/albq-metadata

Digitizing Albuquerque Metadata

Primary LanguageShellGNU General Public License v3.0GPL-3.0

albq-metadata

Digitizing Albuquerque Metadata Albuquerque has a simple open data site that contains data listings that cover almost all services. Each of these datasets also has very good, detailed and structured metadata. However these metadata are stored in PDFs and it would be nice to have them as CSVs so that data can be made more searchable.

This is an attempt to use a program called pdfgrep to extract common elements from each of these PDF metadata documents and provide a csv of all of Albequerque's metadata. In order to run the extract, you will need to download and install pdfgrep. For MAC OSX, its as simple as doing brew install pdfgrep.

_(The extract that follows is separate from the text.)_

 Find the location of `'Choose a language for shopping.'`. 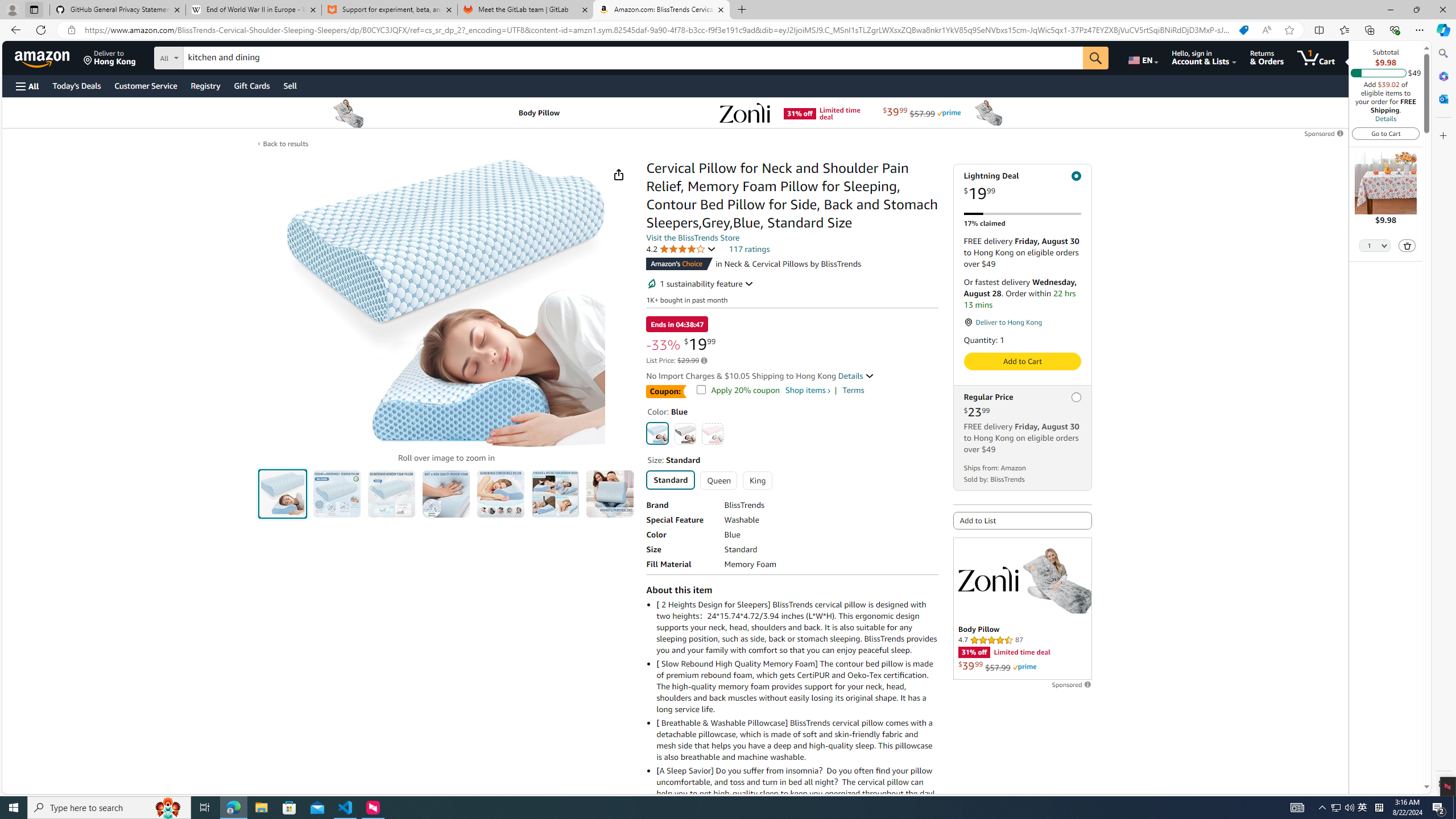

'Choose a language for shopping.' is located at coordinates (1141, 57).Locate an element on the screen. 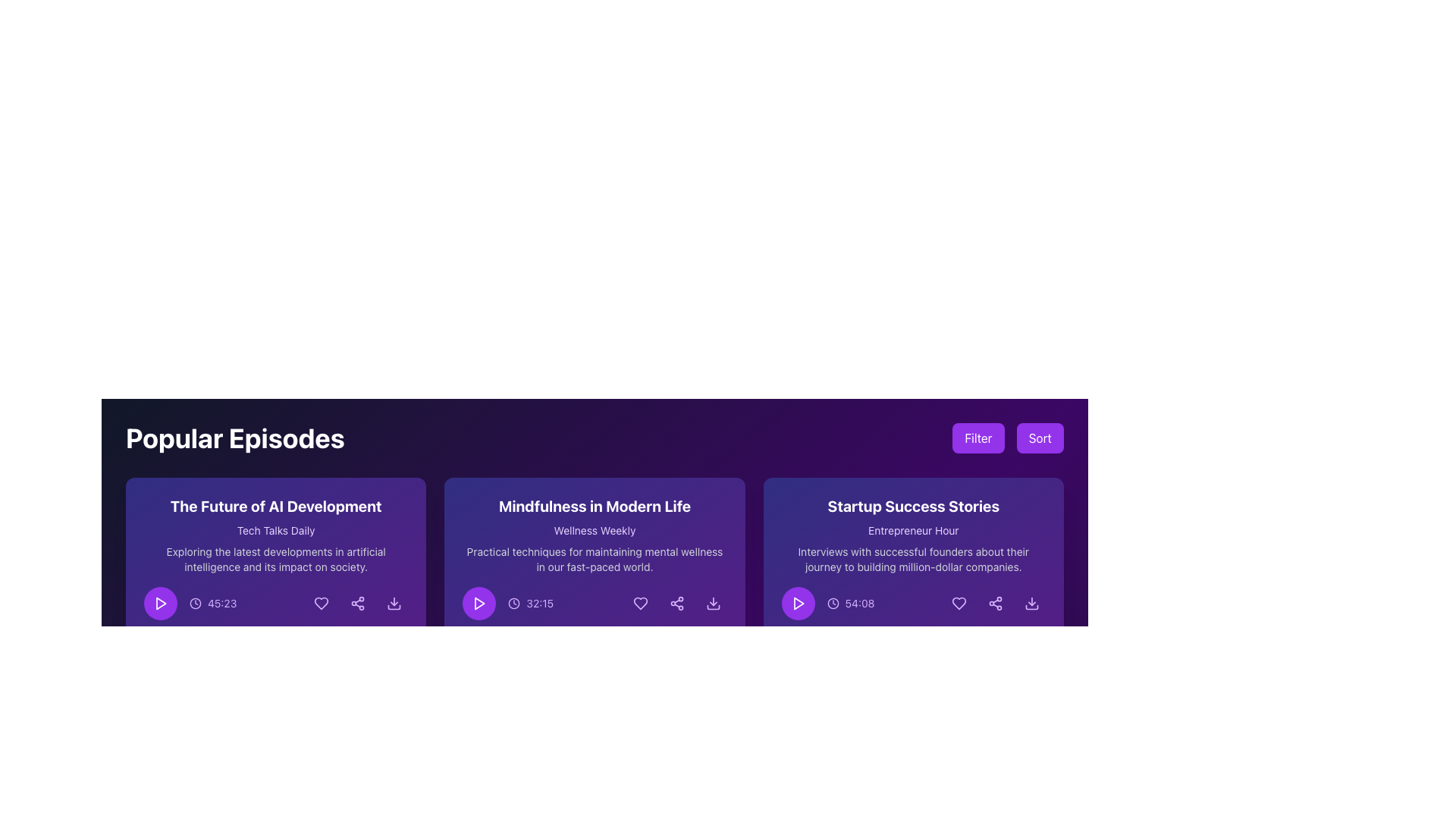 This screenshot has width=1456, height=819. the playback button located at the bottom left corner of the card titled 'The Future of AI Development' is located at coordinates (160, 602).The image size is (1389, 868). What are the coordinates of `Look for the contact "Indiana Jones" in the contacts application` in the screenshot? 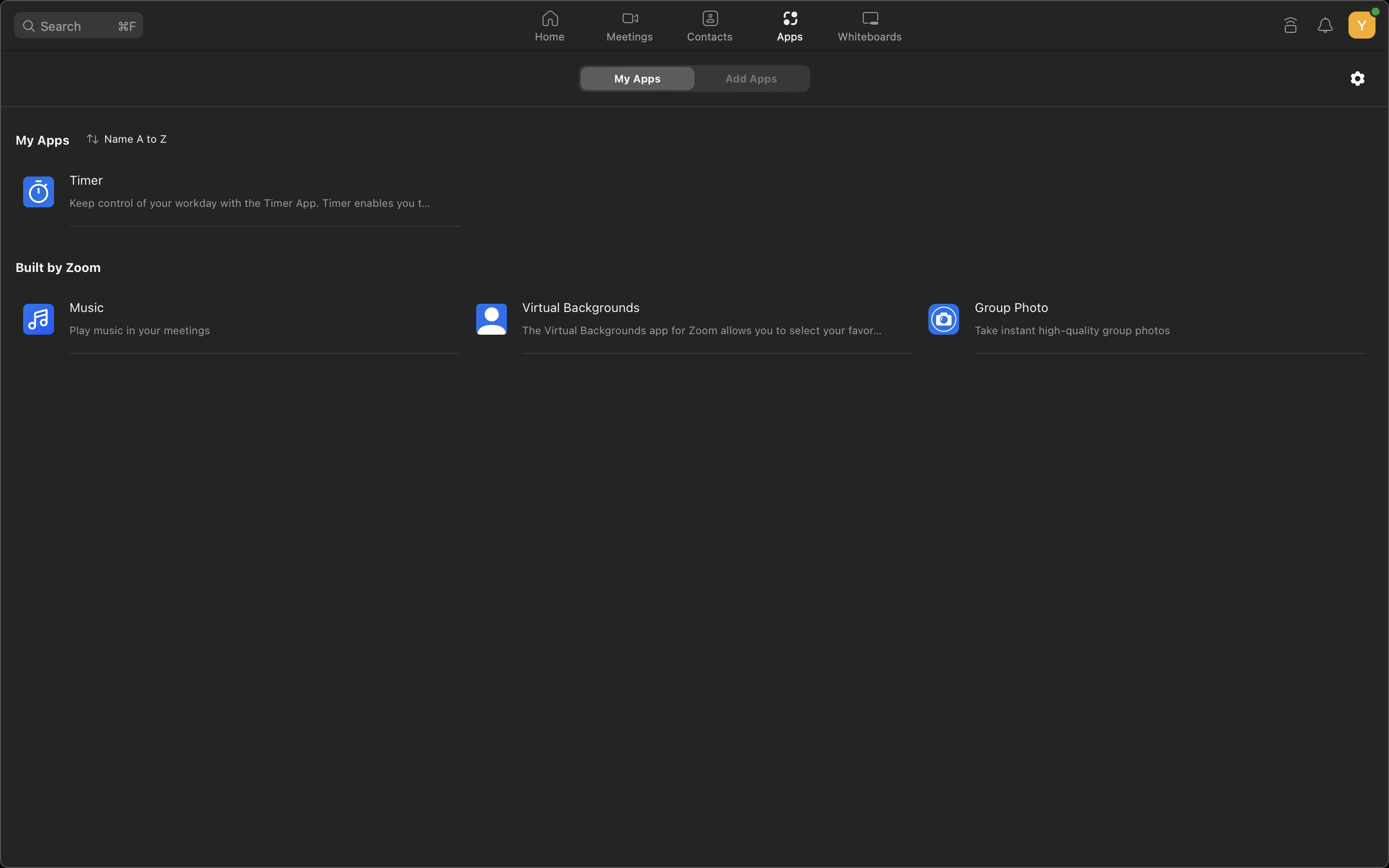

The script does the following:

  • Parses the ABQ-DATA webpage to get a list of all the metadata pdf files.
  • Download's each metadata file
  • For each metadata file, extract these elements from the PDF file. Each metadata file has some unique fields but I found these elements to be consistent across all files:
    • Dataset Title
    • Department/Division producing the data
    • Short Description
    • Start Date of the dataset
    • End Date of the dataset
    • Dataset Refresh Interval
    • Dataset Expiration Date
    • Dataset Review Date

To run:

  • git clone this repo
  • ./extract.sh